■ Source text ■
Well my grafting was a complete failure. I need more light, more magnification and a steadier hand. I won't be surprised if I get NONE to take and will be thrilled if I get 4 or 5.

I decided to buy a larva transfer station to hold the frame at the angle I want, and I ordered a 4X glass desk top magnifier with a ring of 48 LEDs. I had a 2X plastic with some leds on the side.
It wasn't nearly good enough for what I needed. Plastic just isn't clear enough and the light was worthless at that angle. 

I'll make another try next week with better equipment. I'm also going to try and get my grand daughter to take a crack at it. She's always a big helper anyway.
She can probably do it easily. 

I tried every tool, the one that worked the best was master grafting tool. The expensive one. The next best was the SS german grafting one with the side that looked like a spoon, but I could never get them off of it. The china tool worked good once... Found the JB tool to hard to use on the little bitty larva.

I can tell you, it was as difficult, and frustrating as I was afraid it was going to be.... Next step will be graft-less systems...


----------



## crocodilu911 (Apr 17, 2015)

Robbin said:


> Well my grafting was a complete failure. I need more light, more magnification and a steadier hand. I won't be surprised if I get NONE to take and will be thrilled if I get 4 or 5.
> 
> I decided to buy a larva transfer station to hold the frame at the angle I want, and I ordered a 4X glass desk top magnifier with a ring of 48 LEDs. I had a 2X plastic with some leds on the side.
> It wasn't nearly good enough for what I needed. Plastic just isn't clear enough and the light was worthless at that angle.
> ...


i am sorry you are having so much trouble Robin. i have used in the past http://www.officedepot.com/a/products/351470/V-Light-Daylight-Magnifier-Clamp-On/ and i liked it. i still have good eyes and i do not need it, but i did had better results when i used it.
i got my queens out of the hive. the first one i grafted in the 5 frame nuc box, they all hatched on the 4th -5th. but the other ones i did in the other hive , sunday on the 7th,were still not hatched, that means i had grafted too young and the nuc box i grafted too old. https://www.youtube.com/watch?v=vpV7gw15ULA
the video is shot with my phone. i had started the camera, but again i had issues with it. i think it is time for a new one. the video is not great, and it is sideways. i do not know how to work on th evideo , to edit or anything like that.

■ Task statement ■
Repeat word for word the passage of the beekeeping thread above that opens with "She can probably" and closes with "(Apr 17, 2015)".

■ Stored data entries ■

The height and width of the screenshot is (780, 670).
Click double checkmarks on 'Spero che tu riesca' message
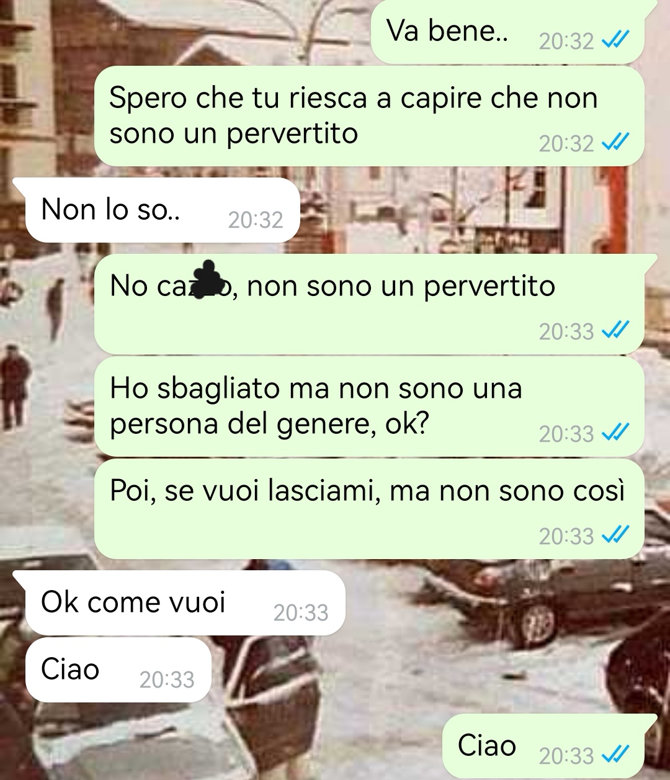click(x=615, y=143)

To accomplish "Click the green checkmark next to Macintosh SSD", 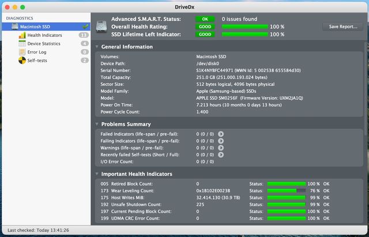I will click(85, 27).
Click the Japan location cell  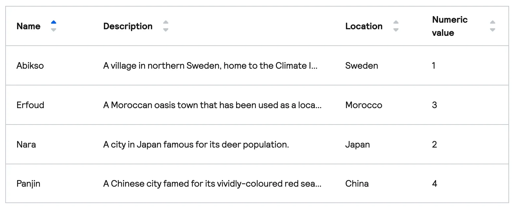click(x=357, y=145)
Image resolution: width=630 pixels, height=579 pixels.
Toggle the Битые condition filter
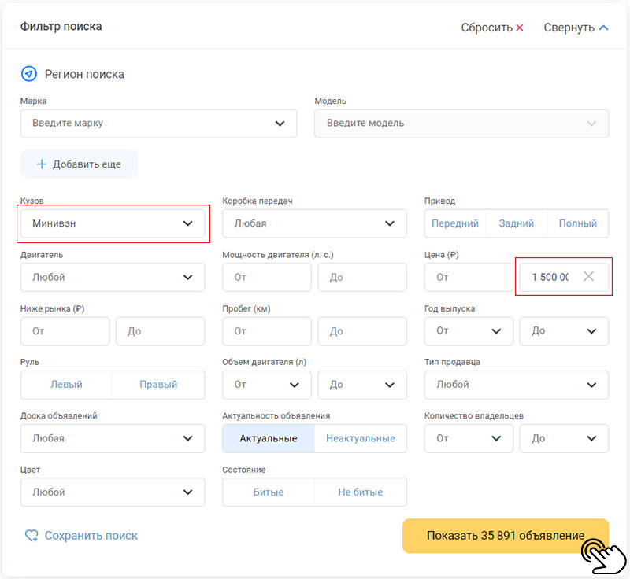click(x=269, y=492)
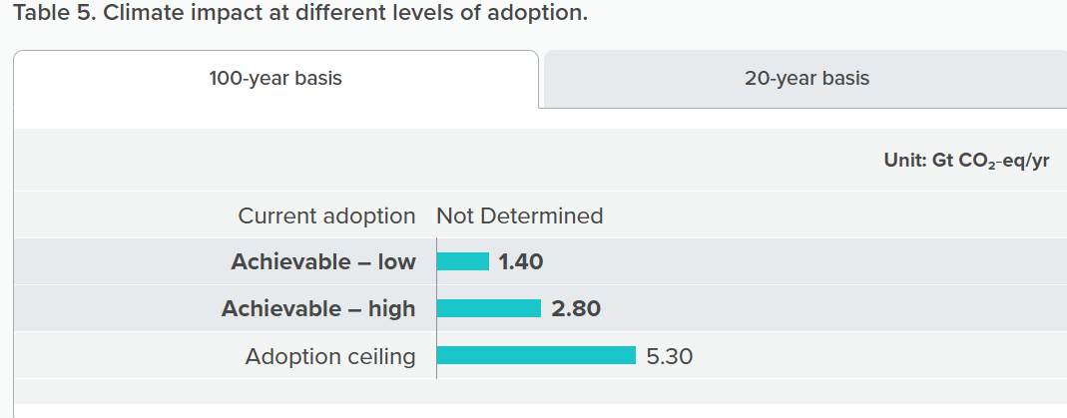
Task: Select the 2.80 value label
Action: pos(576,308)
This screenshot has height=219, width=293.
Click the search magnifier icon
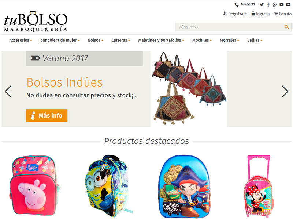(x=287, y=27)
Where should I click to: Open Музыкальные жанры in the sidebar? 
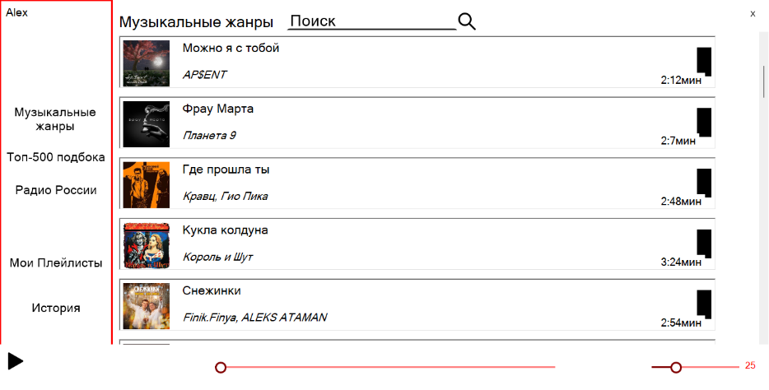pos(55,119)
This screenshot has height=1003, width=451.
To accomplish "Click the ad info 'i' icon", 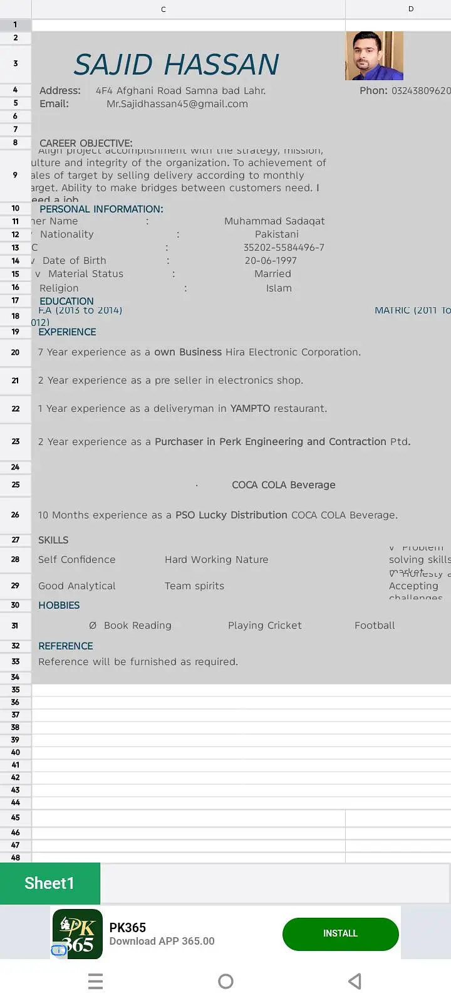I will 58,950.
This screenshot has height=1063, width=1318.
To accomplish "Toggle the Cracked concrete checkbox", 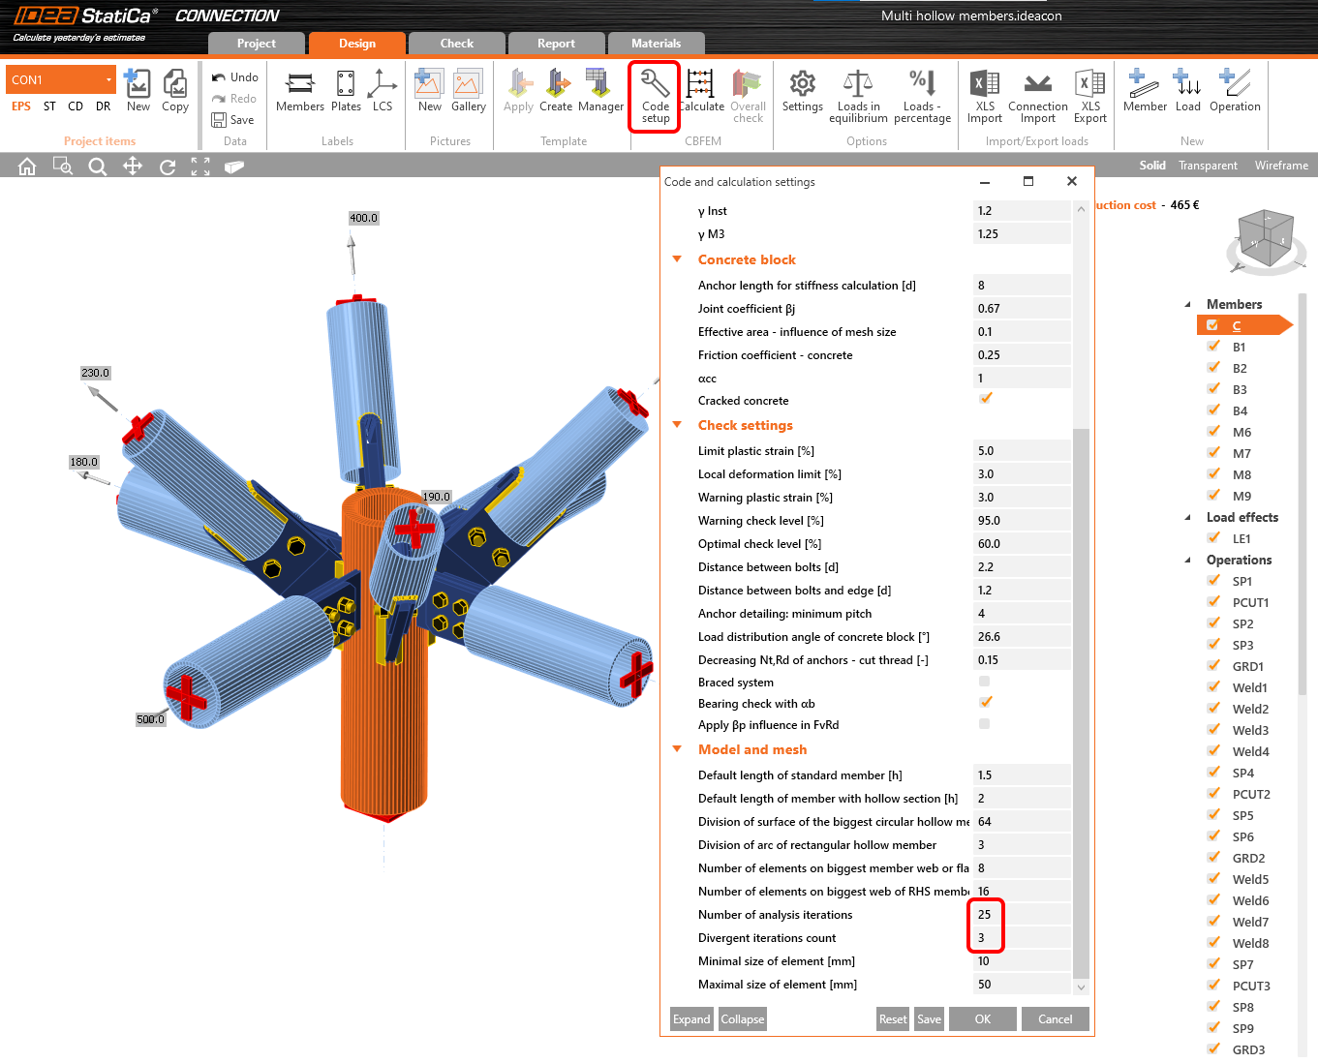I will pos(985,399).
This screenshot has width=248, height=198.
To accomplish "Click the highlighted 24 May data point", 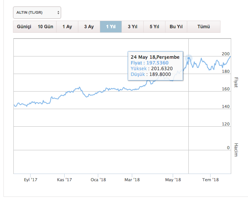I will (x=189, y=58).
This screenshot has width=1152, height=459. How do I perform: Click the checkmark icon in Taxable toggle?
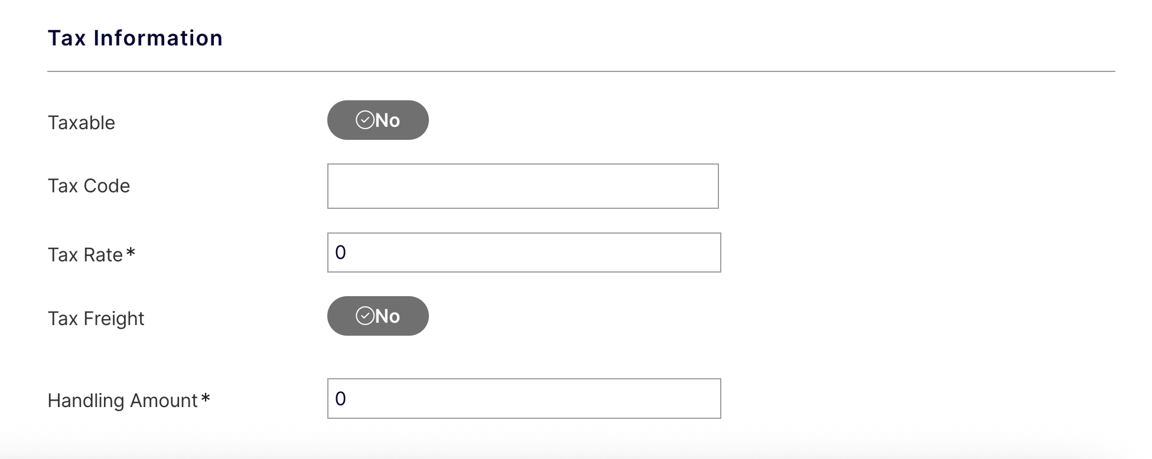[365, 120]
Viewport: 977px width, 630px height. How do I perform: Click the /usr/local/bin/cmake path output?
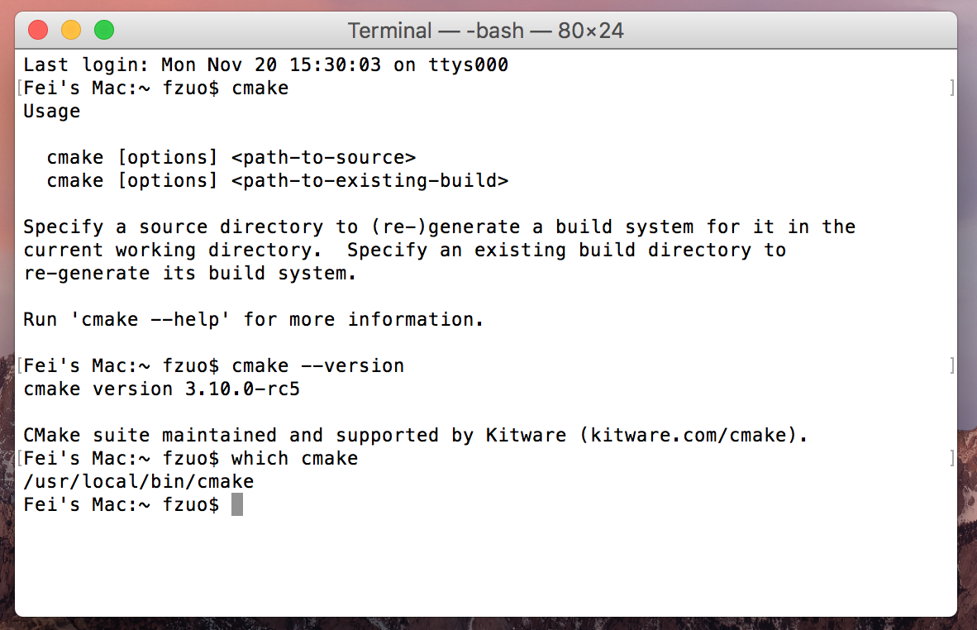tap(138, 481)
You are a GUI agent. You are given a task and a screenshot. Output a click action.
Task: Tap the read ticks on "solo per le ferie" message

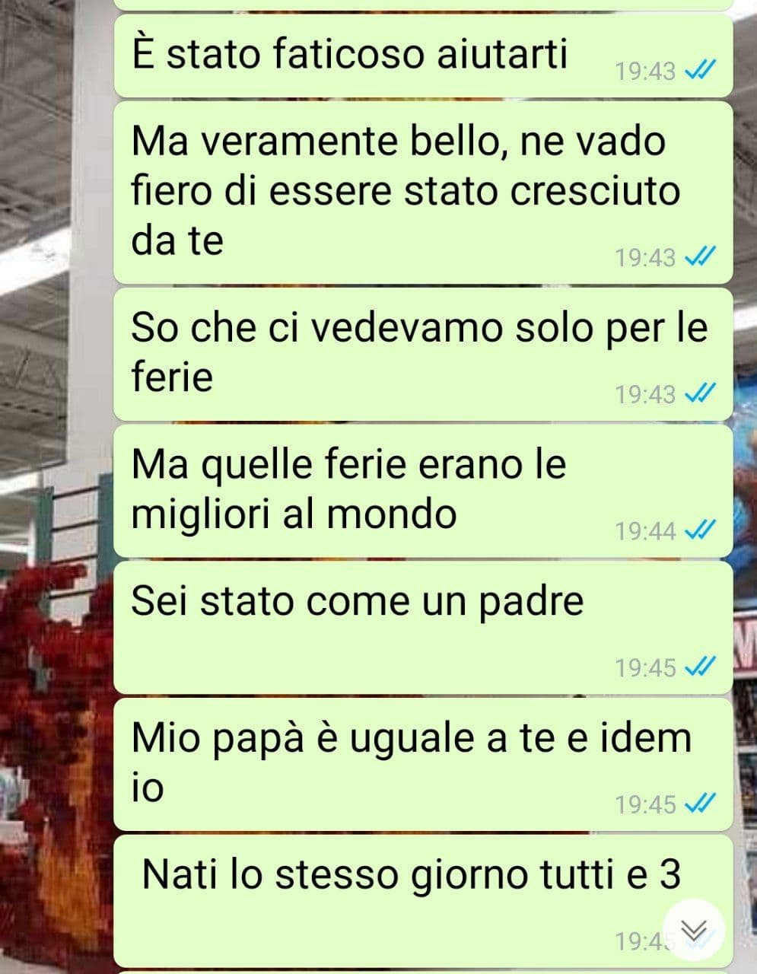[699, 394]
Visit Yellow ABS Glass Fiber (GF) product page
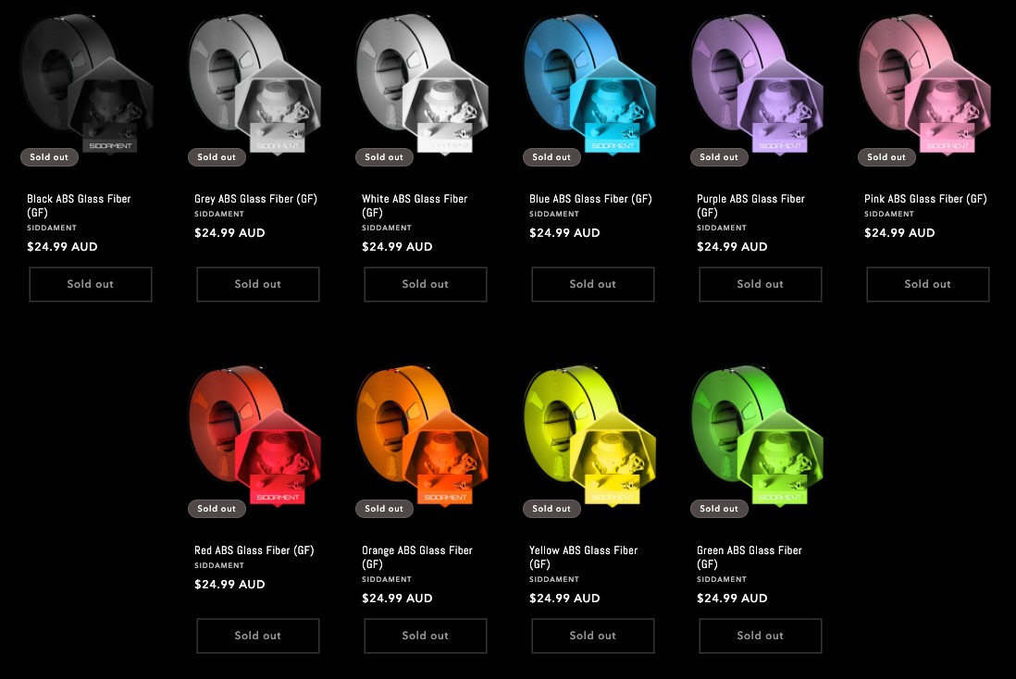 point(583,557)
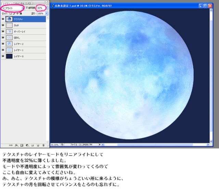The width and height of the screenshot is (219, 191).
Task: Create a new layer group
Action: point(33,145)
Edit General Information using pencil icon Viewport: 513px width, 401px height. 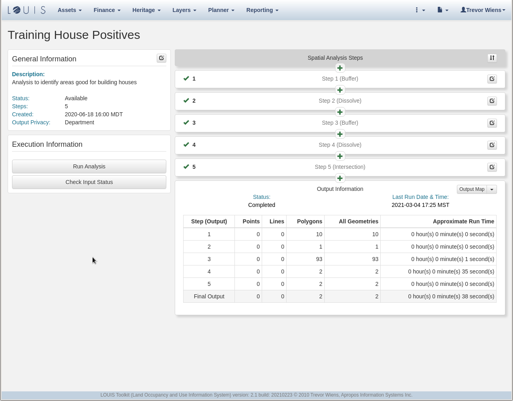[x=161, y=58]
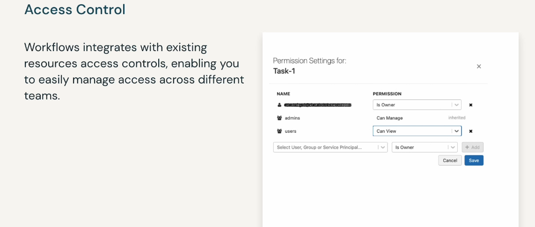This screenshot has height=227, width=535.
Task: Remove the owner row using its x icon
Action: [x=470, y=105]
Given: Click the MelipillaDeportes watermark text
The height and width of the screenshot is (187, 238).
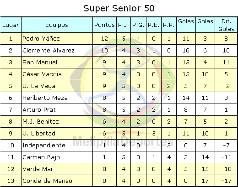Looking at the screenshot, I should point(123,142).
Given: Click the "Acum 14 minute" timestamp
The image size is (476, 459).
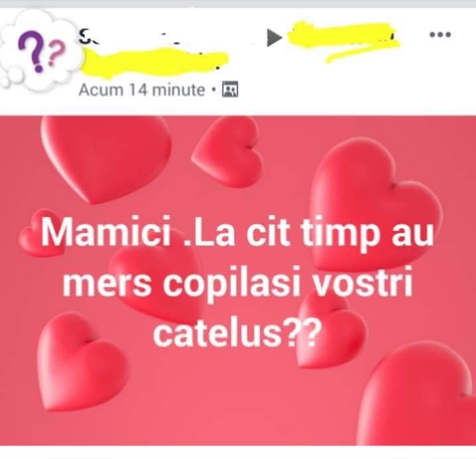Looking at the screenshot, I should coord(142,90).
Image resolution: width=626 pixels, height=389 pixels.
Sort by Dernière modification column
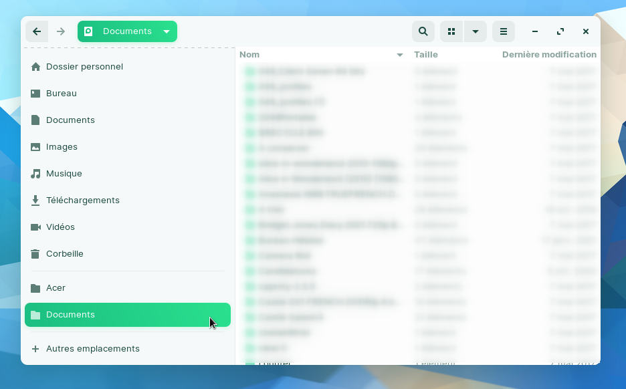(x=549, y=55)
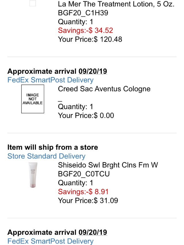Viewport: 184px width, 245px height.
Task: Click the red Savings -$34.52 text
Action: coord(85,30)
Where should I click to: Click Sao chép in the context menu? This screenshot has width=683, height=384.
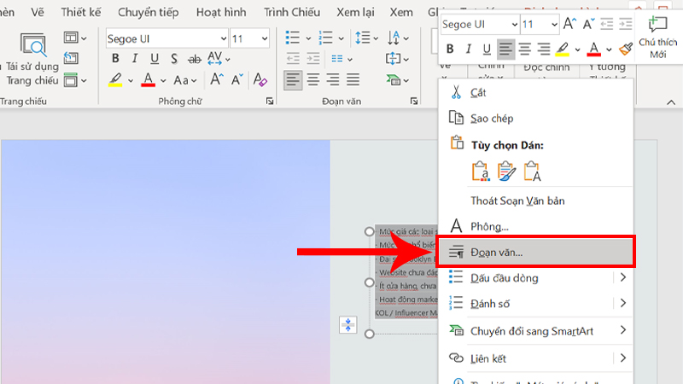click(x=492, y=118)
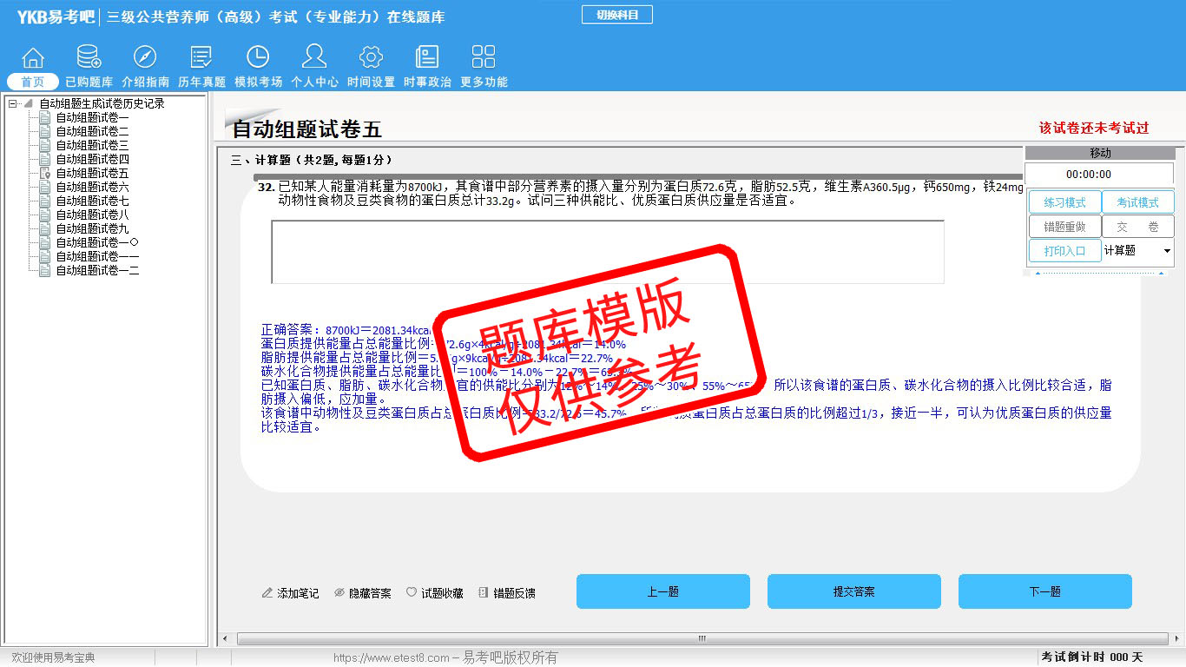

■ Solution ■
She can probably do it easily. 

I tried every tool, the one that worked the best was master grafting tool. The expensive one. The next best was the SS german grafting one with the side that looked like a spoon, but I could never get them off of it. The china tool worked good once... Found the JB tool to hard to use on the little bitty larva.

I can tell you, it was as difficult, and frustrating as I was afraid it was going to be.... Next step will be graft-less systems...


----------



## crocodilu911 (Apr 17, 2015)